Comunicado del Comité de Coordinación de la RINDHCA 05/2026. Ataques, cuestionamientos y anuncios de denuncia penal contra el Defensor del Pueblo del Estado Plurinacional de Bolivia

La Red de Instituciones Nacionales para la Promoción y Protección de Derechos Humanos del Continente Americano (RINDHCA), expresa su más alta preocupación por los ataques y cuestionamientos que se han dirigido hacia la Defensoría del Pueblo del Estado Plurinacional de Bolivia.

El Comité de Coordinación de la RINDHCA expresa su preocupación después que una diputada de la Asamblea Legislativa Plurinacional de Bolivia anunció la presentación de una denuncia penal en contra el Defensor del Pueblo y Secretario General de la Red de Instituciones Nacionales para la Promoción y Protección de los Derechos Humanos en el Continente Americano (RNDHCA), Señor Pedro Callisaya Aro.

Nuestra red reconoce el trabajo realizado por la Defensoría del Pueblo de Bolivia, durante más de 50 días de alta conflictividad social en el país, particularmente facilitando espacios de diálogo, ayuda humanitaria, monitoreando la situación de arrestados, heridos y fallecidos, entre otras acciones. Por ello, expresamos nuestra solidaridad al Sr. Pedro Callisaya y todo su equipo de trabajo.

La RINDHCA recuerda que, las Instituciones Nacionales de Derechos Humanos (INDH) son organismos estatales creados con un mandato constitucional o legislativo para promover y proteger los derechos humanos. Cuando se establecen según los Principios de París (AGONU, 1993), dada la independencia y autonomía de las que están dotadas, estas instituciones se convierten en actores fundamentales en el sistema nacional de protección de los derechos humanos y fomentan vínculos importantes entre el Estado, la sociedad civil y los organismos internacionales de derechos humanos.

A diferencia de otros organismos del gobierno, las Instituciones Nacionales de Derechos Humanos, no están bajo la autoridad del ejecutivo, legislativo o el poder judicial y, aunque reciben todo o gran parte de su financiamiento del Estado, son independientes.

En este sentido, se recuerda que, la Defensoría del Pueblo de Bolivia, es una INDH con categoría A, por cumplir cabalmente con los Principios de París, y los titulares y funcionarios de estas instituciones cuentan con inmunidad, la cual es garantía esencial para proteger su independencia funcional.

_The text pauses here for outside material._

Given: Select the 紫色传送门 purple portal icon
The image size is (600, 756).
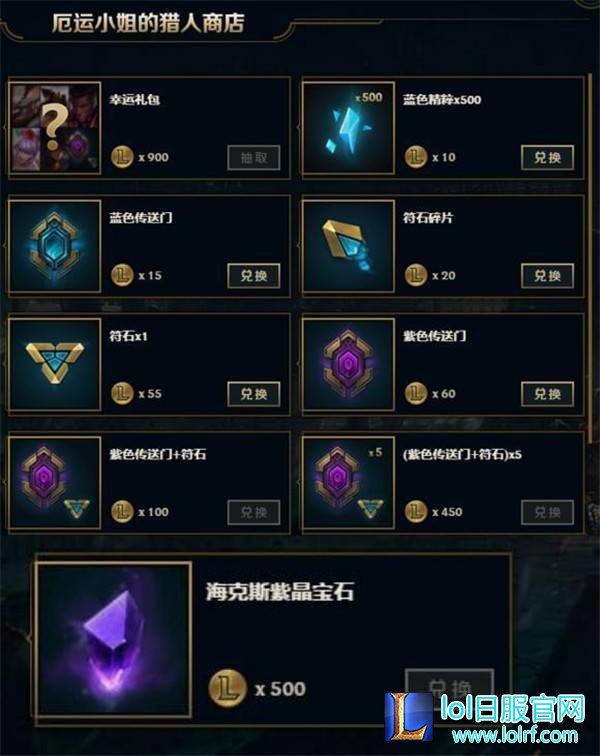Looking at the screenshot, I should pyautogui.click(x=348, y=364).
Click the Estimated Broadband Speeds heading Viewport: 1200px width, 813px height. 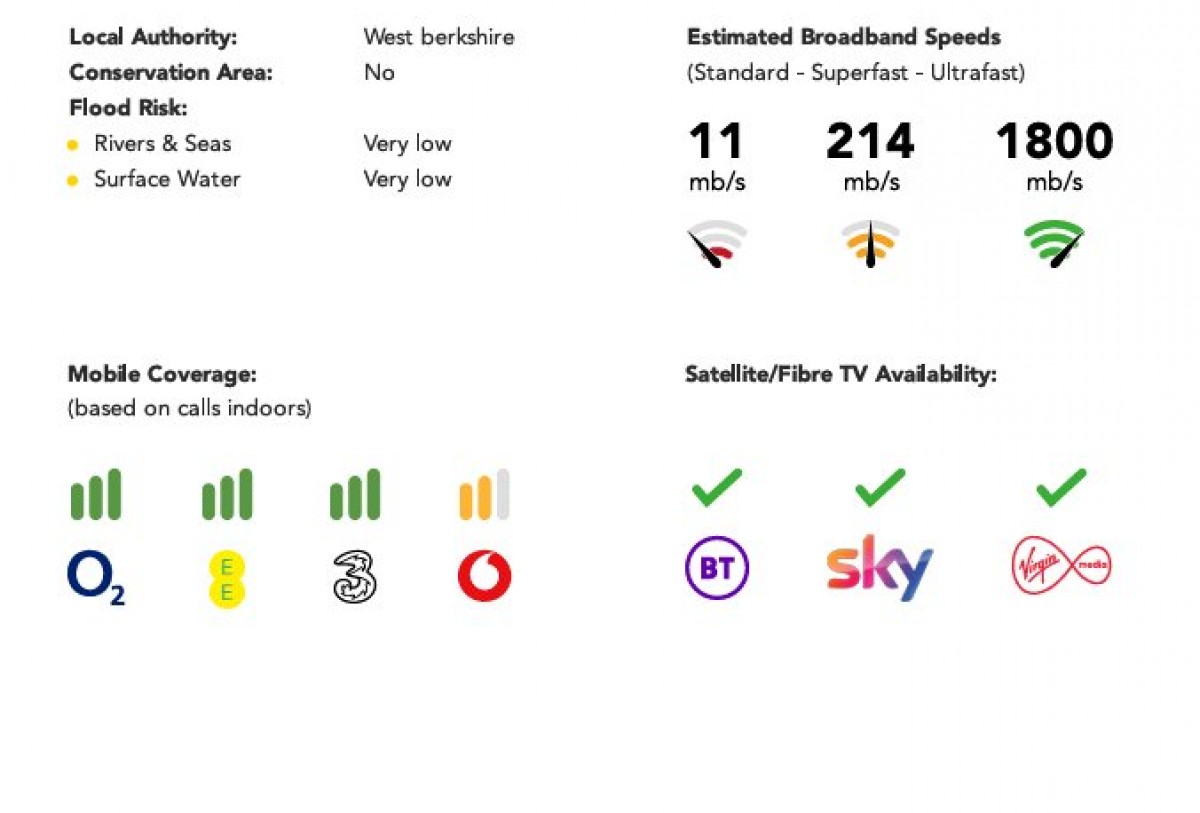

Este resguardo, les permite investigar abusos, denunciar violaciones y exigir rendición de cuentas a las autoridades sin temor a represalias, presiones políticas, intimidación o demandas judiciales arbitrarias por el ejercicio de sus cargos.

Las inmunidades son fundamentales para garantizar la independencia de las INDH y protegen a los titulares de destituciones arbitrarias y presiones externas, asegurando que su actuar se guíe únicamente por el cumplimiento de los Principios de París. Además, protegen la integridad personal y salvaguardan a los investigadores y directivos de amenazas, hostigamientos o ataques físicos mientras documentan casos delicados (como violencia institucional o crimen organizado).

Preservar las inmunidades también fomentan la libertad de expresión institucional y les permiten a los titulares emitir informes, recomendaciones y alertas tempranas de forma veraz y transparente, blindándolos de demandas por difamación o calumnia por parte de actores poderosos.

También aseguran la inviolabilidad de la documentación, protegen los archivos, expedientes y testimonios recabados, garantizando la confidencialidad y seguridad de las víctimas y testigos que acuden a la institución.

En virtud de las situaciones señaladas, exhortamos a las autoridades de todos los poderes del gobierno de Bolivia a que se establezcan mecanismos de protección y fortalecimiento para la INDH de ese país, que permitan una efectiva protección a la institucionalidad y al personal de las INDH.

La RINDHCA es una instancia dedicada a promover una cultura de respeto de los derechos humanos, fortalecer el reconocimiento y el cumplimiento de los compromisos internacionales de los Estados en esta materia, contribuir al desarrollo democrático y la vigencia de los derechos fundamentales como columnas principales del Estado de derecho en las Américas, en consonancia con los Principios de París.